世界遺産のフランス・ノートルダム大聖堂が火災に見舞われました。
とてもとても悲しいことで、何度となく取材で訪れて作品に残しているだけに胸が締め付けられるような思いでいます。
特に私が美しいと思い、気に入って描いていたのはこの尖塔の見える裏側からの風景でした。
そのほとんどが木造であったために焼失してしまったようです。
文化財の火災と言えば、修復中(現状模写作業)であった法隆寺の金堂の火災事件を思い出しました。

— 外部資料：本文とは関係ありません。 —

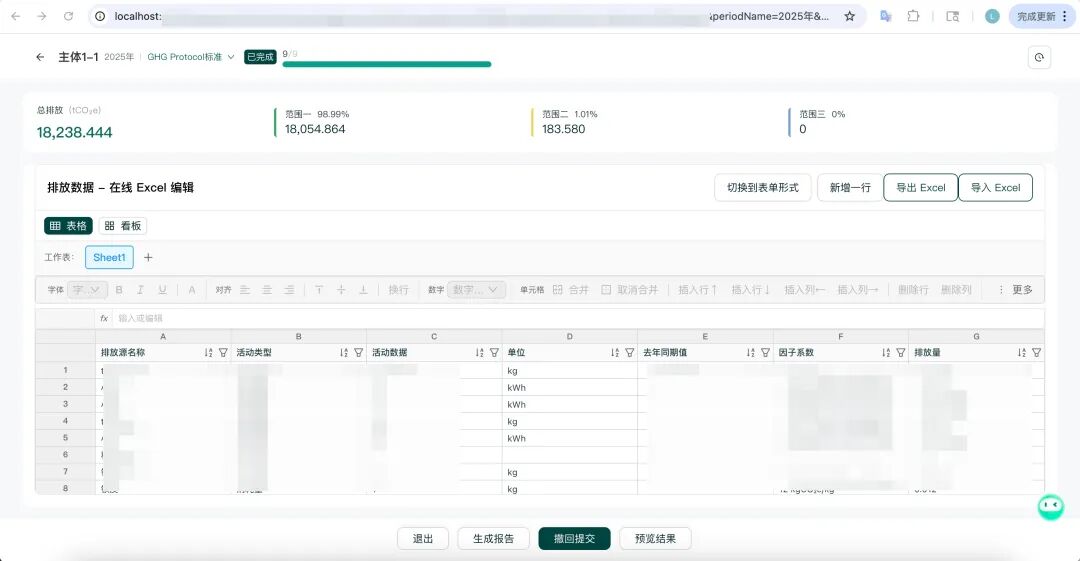Click the underline formatting icon
The height and width of the screenshot is (561, 1080).
click(163, 290)
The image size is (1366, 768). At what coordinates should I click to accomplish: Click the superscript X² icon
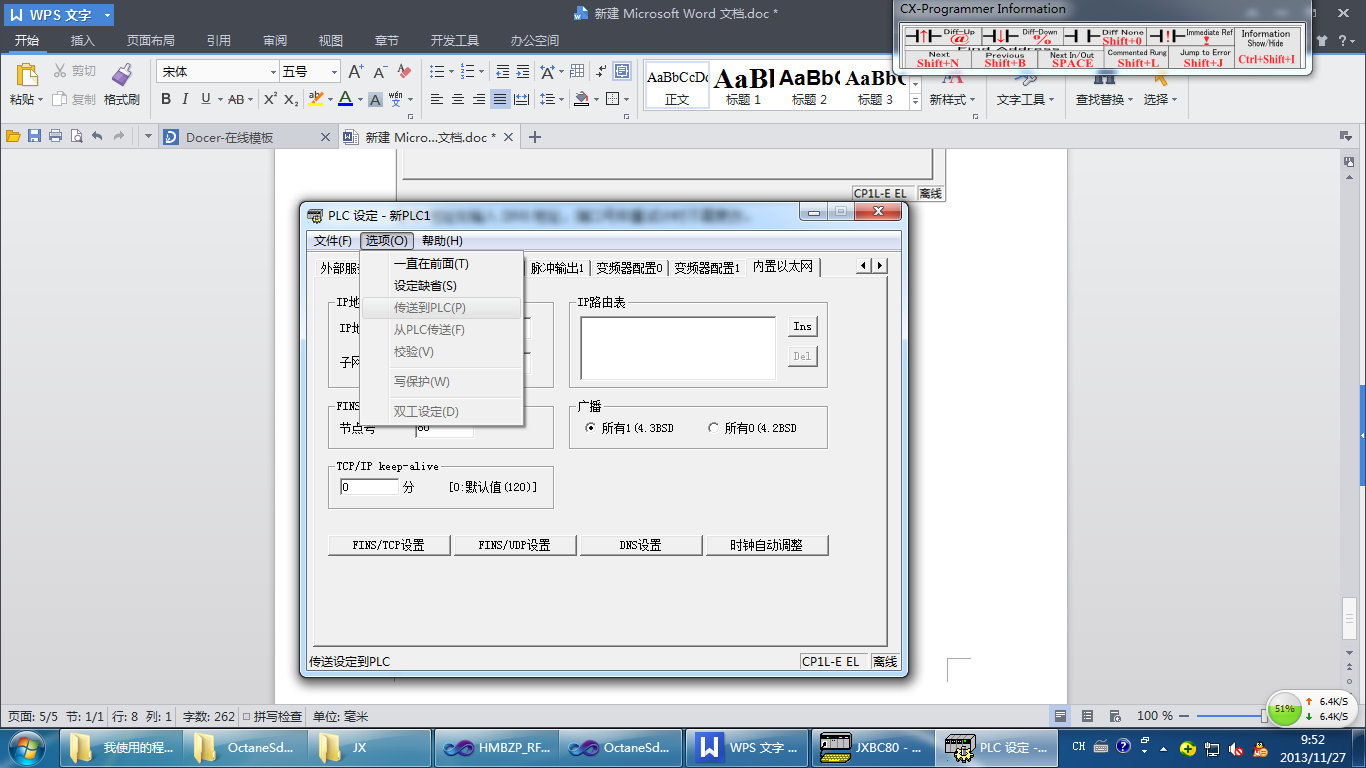pos(270,99)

1949年に焼失してしまい、現在の金堂は修復可能であった箇所を残して再建し、修復できなかった残骸は別棟に保管しています。学生時代その保存環境調査に行きました。
日本で最も有名かつ重要、そして世界遺産でもある法隆寺。
この事件の翌年1950年に文化財保護法という法律ができ、現在多くの文化財が護られるキッカケになったと言われています。
今残っているものをできるだけ後世に伝えられるよう、今できることはなにか。
文化財を失うということはそれまで保存されてきた長きにわたる歴史時間を失うことになります。
モノのカタチも失うが、時間を失うことはもうどうしたって取返しがつかない。
遺されたものを大切に思い、護るべきものをしっかり護り伝える。大聖堂にただ心から祈りを捧げて。